Task prompt -
Answer these questions using the passage on involuntary commitment.
(a) What two determinations does the court treat as separate?
(b) What power does the court accept as allowing it to order treatment even for patients who have not been adjudged incompetent?
(c) What does the passage say can undermine a patient's long-term autonomy?

Provided passage -
----------

The court went on to address a subtle issue in involuntary commitment, at least under the Ohio standards and those in some other states: the court's finding that an individual poses a threat to self or others and must be committed is separate from the determination that the person is mentally incompetent to make decisions such as consenting to medical treatment. The court argues that making the commitment decision a de facto finding of incompetence is not essential and unnecessarily limits the patient's rights. This is true once the court accepted that the parens patria power allows the court order treatment even for patients who have not been adjudged incompetent. Before this decision, and in states that have not yet accepted this logic, allowing an involuntarily committed patient to veto treatment without review can actually undermine the patient long term autonomy. (It is equally troublesome in states that allow patients adjudged incompetent to continue to make their treatment decisions unless overruled by a court.)

----------

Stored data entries
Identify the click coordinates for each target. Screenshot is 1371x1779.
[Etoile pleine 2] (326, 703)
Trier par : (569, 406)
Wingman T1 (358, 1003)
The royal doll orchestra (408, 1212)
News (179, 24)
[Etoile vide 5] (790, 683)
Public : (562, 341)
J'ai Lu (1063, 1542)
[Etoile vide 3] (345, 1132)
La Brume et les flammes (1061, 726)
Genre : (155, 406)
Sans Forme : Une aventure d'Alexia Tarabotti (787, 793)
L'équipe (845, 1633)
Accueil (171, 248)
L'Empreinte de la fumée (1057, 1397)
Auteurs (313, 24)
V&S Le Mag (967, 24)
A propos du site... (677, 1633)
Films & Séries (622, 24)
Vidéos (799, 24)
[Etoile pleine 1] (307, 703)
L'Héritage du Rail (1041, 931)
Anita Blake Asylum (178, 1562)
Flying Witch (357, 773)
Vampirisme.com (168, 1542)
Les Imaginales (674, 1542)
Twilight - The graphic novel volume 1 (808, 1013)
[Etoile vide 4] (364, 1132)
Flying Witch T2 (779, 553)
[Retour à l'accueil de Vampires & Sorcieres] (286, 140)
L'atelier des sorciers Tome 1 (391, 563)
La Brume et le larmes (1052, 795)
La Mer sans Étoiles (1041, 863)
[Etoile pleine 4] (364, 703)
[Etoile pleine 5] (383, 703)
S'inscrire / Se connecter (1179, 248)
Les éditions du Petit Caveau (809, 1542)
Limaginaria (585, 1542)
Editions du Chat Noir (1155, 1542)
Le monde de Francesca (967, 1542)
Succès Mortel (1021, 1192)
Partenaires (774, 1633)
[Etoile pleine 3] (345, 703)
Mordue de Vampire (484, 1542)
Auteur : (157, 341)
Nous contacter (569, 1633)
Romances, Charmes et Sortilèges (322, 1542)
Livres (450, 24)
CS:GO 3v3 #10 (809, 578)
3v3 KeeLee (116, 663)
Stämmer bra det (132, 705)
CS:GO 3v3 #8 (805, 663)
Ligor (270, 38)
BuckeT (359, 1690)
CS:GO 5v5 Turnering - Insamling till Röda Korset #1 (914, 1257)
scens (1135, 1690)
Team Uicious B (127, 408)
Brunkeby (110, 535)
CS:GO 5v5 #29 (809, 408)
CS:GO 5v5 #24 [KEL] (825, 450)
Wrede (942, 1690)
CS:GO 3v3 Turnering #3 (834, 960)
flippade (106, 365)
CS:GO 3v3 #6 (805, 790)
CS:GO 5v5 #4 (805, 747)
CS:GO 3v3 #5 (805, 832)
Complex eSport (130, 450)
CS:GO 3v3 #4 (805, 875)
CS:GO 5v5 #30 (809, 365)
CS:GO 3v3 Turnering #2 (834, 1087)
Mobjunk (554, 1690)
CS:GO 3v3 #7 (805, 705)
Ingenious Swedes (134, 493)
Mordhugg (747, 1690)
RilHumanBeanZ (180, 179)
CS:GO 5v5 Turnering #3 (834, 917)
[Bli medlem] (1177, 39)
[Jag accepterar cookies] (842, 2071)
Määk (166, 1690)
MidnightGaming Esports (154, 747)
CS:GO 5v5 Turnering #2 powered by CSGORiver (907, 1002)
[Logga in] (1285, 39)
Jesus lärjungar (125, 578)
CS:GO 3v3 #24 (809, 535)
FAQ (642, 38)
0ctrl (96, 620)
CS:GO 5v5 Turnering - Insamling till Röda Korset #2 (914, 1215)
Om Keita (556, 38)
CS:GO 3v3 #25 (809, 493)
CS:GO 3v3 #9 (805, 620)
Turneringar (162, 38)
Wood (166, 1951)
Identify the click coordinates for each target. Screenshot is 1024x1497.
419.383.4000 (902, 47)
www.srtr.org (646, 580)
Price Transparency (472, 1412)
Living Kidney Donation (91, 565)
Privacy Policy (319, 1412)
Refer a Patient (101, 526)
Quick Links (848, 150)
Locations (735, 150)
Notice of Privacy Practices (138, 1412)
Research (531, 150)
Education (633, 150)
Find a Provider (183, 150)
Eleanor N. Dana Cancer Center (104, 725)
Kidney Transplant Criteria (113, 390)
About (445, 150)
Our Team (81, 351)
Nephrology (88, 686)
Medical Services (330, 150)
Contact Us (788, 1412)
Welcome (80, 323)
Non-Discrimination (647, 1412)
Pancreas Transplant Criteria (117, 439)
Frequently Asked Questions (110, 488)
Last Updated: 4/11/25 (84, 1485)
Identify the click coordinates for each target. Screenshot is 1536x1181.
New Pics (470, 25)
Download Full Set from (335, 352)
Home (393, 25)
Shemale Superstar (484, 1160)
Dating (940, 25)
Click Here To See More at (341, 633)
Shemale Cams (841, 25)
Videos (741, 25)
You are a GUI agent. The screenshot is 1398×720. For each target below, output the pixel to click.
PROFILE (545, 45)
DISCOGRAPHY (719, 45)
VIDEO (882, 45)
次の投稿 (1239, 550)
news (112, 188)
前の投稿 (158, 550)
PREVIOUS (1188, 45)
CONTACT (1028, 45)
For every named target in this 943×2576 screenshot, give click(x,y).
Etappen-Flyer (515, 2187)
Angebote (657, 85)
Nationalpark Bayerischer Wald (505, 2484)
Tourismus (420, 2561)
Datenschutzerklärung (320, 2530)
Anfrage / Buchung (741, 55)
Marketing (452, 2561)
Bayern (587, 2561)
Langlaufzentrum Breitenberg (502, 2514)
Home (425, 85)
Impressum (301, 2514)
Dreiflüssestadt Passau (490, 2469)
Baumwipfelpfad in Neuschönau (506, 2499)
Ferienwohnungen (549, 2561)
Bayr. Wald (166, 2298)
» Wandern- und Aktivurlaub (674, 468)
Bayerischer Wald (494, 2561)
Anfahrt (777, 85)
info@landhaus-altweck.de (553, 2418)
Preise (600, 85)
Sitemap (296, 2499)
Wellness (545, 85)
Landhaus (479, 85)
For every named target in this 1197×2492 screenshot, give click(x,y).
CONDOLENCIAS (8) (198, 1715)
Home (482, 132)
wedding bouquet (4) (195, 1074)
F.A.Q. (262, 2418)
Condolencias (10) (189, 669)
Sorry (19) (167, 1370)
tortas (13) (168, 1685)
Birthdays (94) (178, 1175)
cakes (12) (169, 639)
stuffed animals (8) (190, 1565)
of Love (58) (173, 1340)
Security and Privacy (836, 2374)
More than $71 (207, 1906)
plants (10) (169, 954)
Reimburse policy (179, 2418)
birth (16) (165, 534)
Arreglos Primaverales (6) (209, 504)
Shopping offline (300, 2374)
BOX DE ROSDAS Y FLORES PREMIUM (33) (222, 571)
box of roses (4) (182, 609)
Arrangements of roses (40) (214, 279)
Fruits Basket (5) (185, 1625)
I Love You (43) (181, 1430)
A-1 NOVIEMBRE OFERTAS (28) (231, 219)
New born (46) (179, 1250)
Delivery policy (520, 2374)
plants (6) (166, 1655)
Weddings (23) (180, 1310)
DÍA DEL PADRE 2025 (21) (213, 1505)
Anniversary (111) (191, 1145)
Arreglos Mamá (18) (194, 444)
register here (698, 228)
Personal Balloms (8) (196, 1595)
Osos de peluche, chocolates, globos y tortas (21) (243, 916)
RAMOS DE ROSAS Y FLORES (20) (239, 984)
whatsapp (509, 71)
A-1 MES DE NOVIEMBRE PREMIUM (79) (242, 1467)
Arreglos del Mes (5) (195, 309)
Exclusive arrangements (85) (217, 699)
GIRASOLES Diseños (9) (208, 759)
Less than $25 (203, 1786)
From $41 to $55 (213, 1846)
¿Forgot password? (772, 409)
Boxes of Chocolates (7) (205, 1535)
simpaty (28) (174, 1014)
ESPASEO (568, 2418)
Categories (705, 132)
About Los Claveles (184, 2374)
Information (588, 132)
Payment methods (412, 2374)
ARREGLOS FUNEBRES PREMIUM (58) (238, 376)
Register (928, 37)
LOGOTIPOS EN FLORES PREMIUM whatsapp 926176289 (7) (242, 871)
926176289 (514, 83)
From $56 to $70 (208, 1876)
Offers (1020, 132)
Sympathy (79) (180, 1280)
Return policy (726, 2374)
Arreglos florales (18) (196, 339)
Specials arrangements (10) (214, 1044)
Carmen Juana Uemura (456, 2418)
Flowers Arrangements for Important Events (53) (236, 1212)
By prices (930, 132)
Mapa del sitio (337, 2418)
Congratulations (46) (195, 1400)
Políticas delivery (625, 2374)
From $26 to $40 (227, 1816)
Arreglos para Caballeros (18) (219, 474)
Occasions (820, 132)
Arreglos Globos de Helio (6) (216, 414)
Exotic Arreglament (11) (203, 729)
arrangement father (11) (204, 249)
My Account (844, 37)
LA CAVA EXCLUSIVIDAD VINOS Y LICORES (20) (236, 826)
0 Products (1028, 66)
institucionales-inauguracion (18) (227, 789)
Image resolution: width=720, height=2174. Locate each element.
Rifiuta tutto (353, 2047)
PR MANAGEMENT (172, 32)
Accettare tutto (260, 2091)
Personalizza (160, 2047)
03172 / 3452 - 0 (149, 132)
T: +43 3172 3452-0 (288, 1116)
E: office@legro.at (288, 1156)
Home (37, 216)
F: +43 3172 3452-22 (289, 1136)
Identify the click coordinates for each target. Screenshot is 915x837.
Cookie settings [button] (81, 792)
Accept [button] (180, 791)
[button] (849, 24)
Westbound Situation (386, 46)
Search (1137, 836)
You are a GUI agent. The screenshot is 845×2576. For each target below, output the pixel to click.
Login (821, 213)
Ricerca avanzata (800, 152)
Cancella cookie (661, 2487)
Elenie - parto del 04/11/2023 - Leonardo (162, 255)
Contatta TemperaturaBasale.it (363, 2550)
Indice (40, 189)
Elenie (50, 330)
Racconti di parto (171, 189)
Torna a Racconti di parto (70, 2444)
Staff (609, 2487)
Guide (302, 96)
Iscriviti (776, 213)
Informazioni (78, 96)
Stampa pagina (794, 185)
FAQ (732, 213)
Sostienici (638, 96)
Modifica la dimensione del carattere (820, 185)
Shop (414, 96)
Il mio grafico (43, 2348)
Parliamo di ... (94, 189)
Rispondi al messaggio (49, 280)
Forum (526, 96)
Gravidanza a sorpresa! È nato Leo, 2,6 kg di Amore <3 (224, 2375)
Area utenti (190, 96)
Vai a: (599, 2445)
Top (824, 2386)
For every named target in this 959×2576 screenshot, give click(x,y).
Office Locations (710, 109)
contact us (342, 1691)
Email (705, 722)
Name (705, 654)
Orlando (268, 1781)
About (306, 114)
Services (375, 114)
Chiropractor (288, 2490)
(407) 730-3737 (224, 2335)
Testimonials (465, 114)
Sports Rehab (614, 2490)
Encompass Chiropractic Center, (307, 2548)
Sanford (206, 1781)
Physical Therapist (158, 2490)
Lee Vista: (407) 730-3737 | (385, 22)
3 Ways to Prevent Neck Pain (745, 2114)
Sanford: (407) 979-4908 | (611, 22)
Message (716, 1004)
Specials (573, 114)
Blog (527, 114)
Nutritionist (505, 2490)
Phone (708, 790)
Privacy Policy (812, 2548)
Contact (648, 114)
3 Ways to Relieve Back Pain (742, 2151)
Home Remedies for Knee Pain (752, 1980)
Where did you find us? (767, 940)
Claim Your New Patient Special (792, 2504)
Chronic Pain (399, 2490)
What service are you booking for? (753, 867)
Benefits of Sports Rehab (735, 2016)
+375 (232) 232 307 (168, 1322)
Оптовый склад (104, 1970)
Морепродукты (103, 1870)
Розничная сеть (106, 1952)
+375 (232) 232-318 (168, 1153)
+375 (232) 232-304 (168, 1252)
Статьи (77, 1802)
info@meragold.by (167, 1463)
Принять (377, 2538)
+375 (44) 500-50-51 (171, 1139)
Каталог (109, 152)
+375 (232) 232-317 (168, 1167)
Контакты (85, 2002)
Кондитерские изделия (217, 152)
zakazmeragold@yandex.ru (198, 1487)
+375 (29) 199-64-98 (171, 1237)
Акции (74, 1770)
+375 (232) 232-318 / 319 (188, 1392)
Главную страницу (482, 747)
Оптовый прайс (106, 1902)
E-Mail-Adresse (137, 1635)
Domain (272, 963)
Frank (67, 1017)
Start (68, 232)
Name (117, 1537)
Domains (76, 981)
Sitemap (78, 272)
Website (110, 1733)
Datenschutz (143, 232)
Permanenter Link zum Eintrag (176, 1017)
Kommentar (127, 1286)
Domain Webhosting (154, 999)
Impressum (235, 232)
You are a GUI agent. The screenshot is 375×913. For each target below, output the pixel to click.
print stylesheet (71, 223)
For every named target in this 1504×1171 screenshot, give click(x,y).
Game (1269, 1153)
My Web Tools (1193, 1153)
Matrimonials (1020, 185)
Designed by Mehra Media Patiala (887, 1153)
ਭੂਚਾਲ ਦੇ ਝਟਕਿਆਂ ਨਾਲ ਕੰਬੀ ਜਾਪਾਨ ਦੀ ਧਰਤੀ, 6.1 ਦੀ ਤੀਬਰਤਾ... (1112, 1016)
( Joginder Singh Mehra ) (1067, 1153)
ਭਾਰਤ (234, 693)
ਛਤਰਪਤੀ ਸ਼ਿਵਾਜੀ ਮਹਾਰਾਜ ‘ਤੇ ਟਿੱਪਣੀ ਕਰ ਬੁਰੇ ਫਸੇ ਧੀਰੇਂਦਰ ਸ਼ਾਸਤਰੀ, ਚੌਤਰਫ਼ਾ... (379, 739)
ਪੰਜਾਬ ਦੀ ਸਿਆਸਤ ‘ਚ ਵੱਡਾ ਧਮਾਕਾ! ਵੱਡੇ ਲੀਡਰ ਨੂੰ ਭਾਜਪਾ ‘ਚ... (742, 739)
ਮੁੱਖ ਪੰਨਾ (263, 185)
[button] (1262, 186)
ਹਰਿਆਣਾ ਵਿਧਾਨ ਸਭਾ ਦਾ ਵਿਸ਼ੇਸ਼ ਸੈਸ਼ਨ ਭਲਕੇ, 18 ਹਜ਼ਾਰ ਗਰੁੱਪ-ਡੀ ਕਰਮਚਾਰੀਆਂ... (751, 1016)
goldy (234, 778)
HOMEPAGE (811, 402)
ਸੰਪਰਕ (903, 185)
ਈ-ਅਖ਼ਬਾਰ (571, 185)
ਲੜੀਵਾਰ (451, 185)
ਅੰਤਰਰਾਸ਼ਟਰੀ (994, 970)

----------

The completed task -
(a) The finding that an individual poses a threat to self or others and must be committed, and the determination that the person is mentally incompetent to make decisions such as consenting to medical treatment.
(b) The parens patria power.
(c) Allowing an involuntarily committed patient to veto treatment without review.